Posted February 28, 2001  

Teachings of the Elders

By Rob Gurwitt

I just spent a week at an elementary school in inner-city Philadelphia, which is about the last place you’d think to look for basic insights into schooling young children. The neighborhood isn’t the worst you can imagine: There are plenty of working families, and the homes are scruffy but not in ruins. But in warm weather there are also a couple of crack houses nearby and a prostitution trade that starts up along one neighboring street about dusk. The vast majority of the kids who go to the school are poor enough to qualify for subsidized breakfasts and lunches.

I should say from the outset that this is not a story about some inspired math teacher getting startling results, or a principal who’s created a school of academic miracles. The people who run and teach at Julia Ward Howe Elementary are doing the best they can in sorry circumstances, but test scores out of the school hardly catch the eye, and with class size averaging 31children, there’s a palpable sense that most teachers have their hands full just meeting basic expectations.

Where Howe does seem to be making some improvement, though, is with its youngest, most marginal kids. And the reason is a small cluster of men and women in their late 60s and early 70s who spend a chunk of their days in a trailer on one side of the school’s homely cement yard.

They are members of a program called the Experience Corps, which operates in a growing number of cities across the country, but in each case is administered locally; the Philadelphia program, which was one of the first, is now in 13 schools, and is run by Temple University’s Center for Intergenerational Learning. The idea is to tap into the resources that retired people can bring to bear on the most vulnerable of young students, children in kindergarten through third grade who are having trouble keeping up.
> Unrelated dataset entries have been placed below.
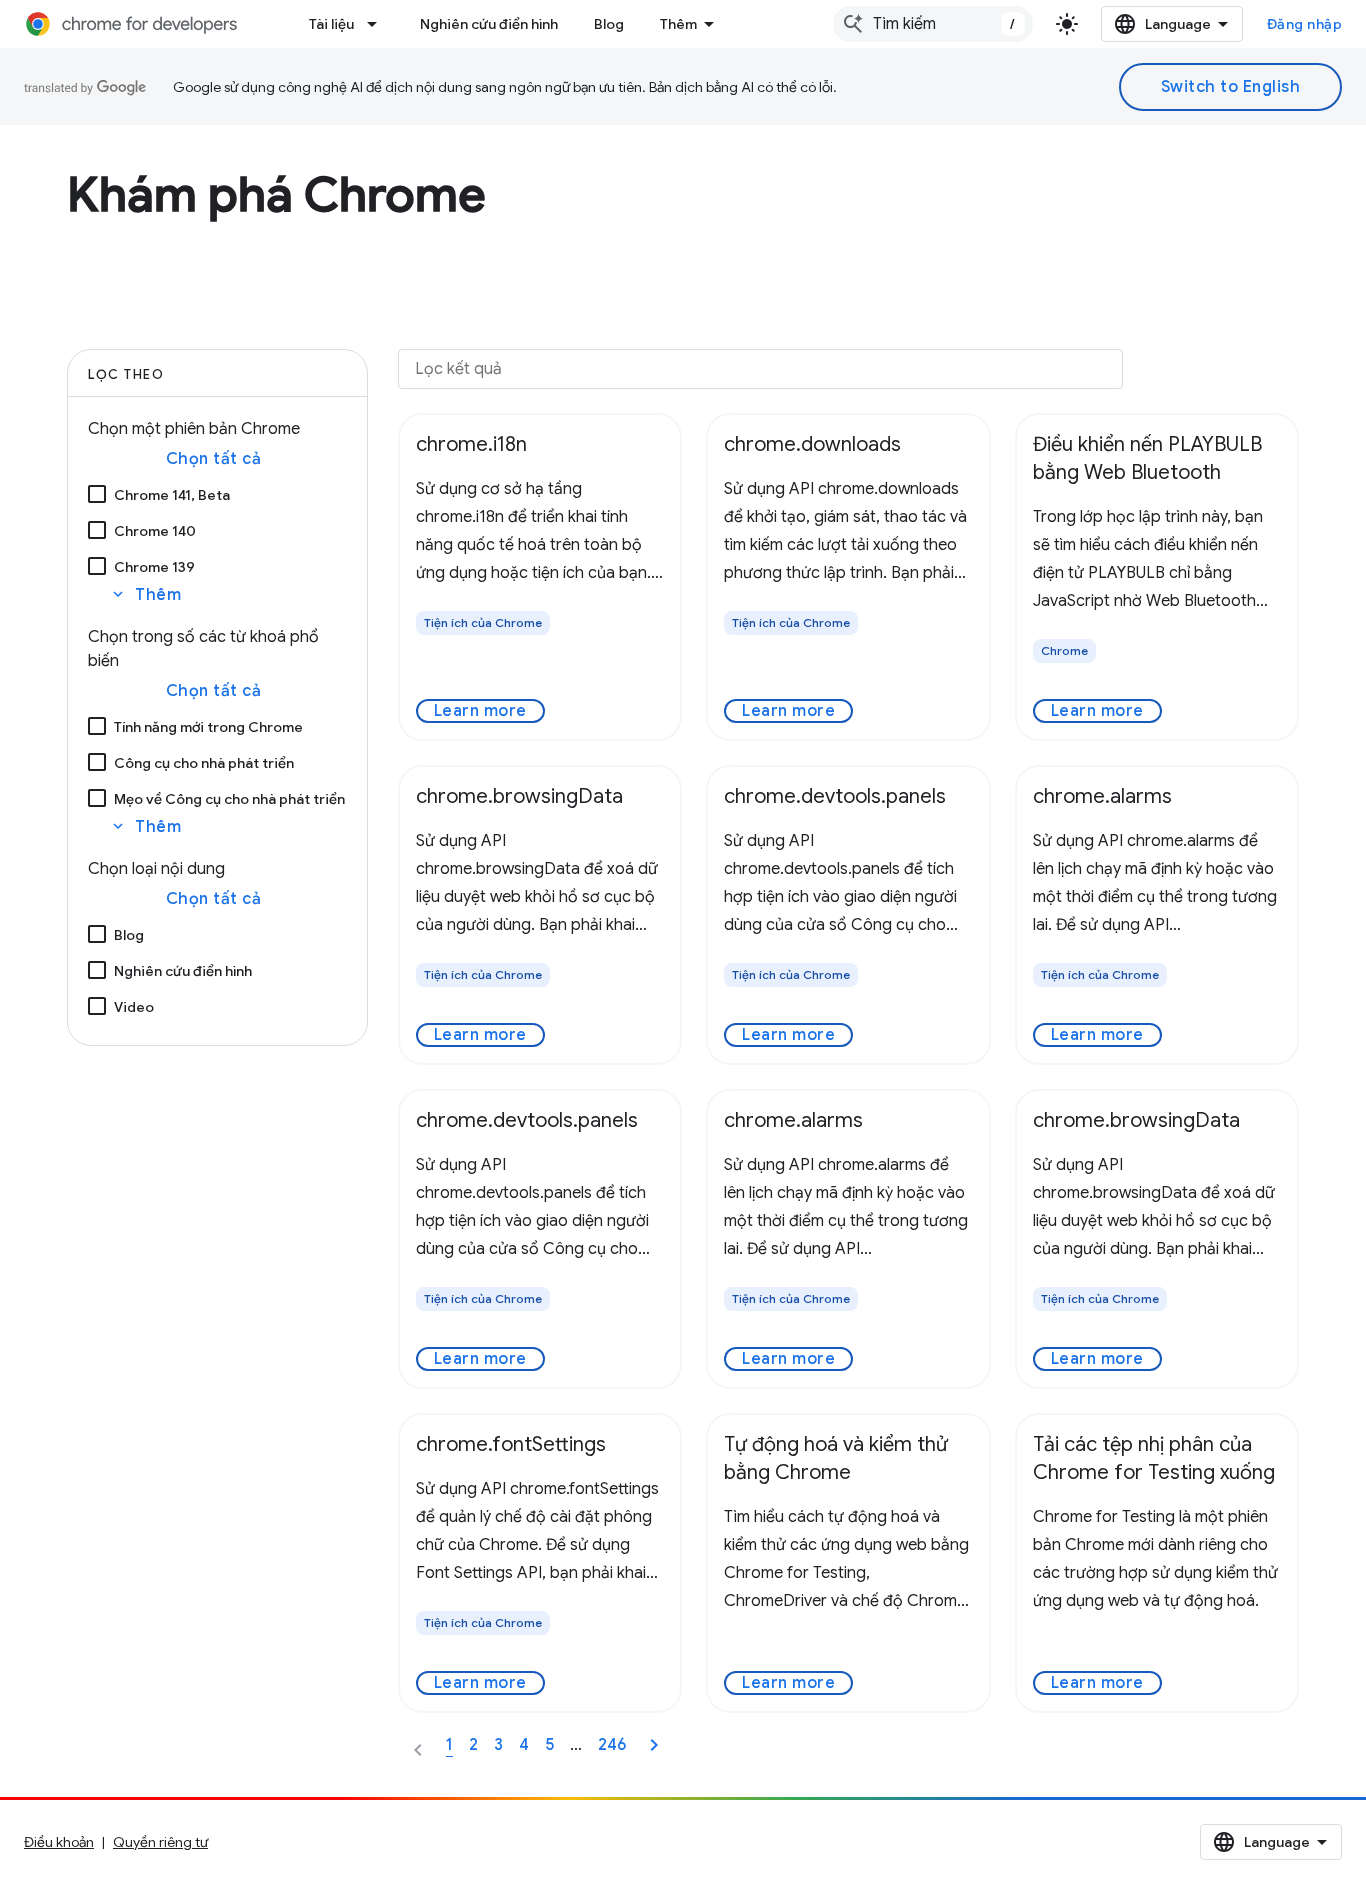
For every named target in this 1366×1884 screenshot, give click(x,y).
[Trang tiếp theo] (654, 1745)
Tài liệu (331, 24)
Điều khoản (59, 1842)
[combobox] (933, 24)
These “resources” have nothing to do with training or money. Many of the volunteers only finished high school, and then spent their lives raising children or working for the post office or serving as administrators in some bureaucracy. What they do have is patience, steadiness, calm, wisdom and, above all, dedication. They are among the few stable forces in the lives of some of the children they tutor, whose mothers are working long and inflexible hours, or are on drugs, or for some other reason can’t be a sturdy presence.

The kids thrive on the attention. For an hour two or three times a week, they get undivided attention and love from someone who cares a great deal about whether or not they learn to read, write and understand the world around them. And if the teachers at Howe are to be believed, the results show up in better comprehension, steadier classroom behavior and a new readiness to learn.

For policy-makers, there is much to ponder in what the Experience Corps tells us about how much older Americans have to contribute to their communities. But that’s not on the docket at the moment; reforming education is what legislators and politicians care about, and Howe and other Experience Corps sites have a message for them, too. It is that no matter how much money and curricular resources and test-taking standards get thrown at our schools, unless they can somehow make it easier for children to form meaningful relationships with the adults in their school community, they’re bound to fall short of expectations.

Rob Gurwitt is a staff correspondent for Governing.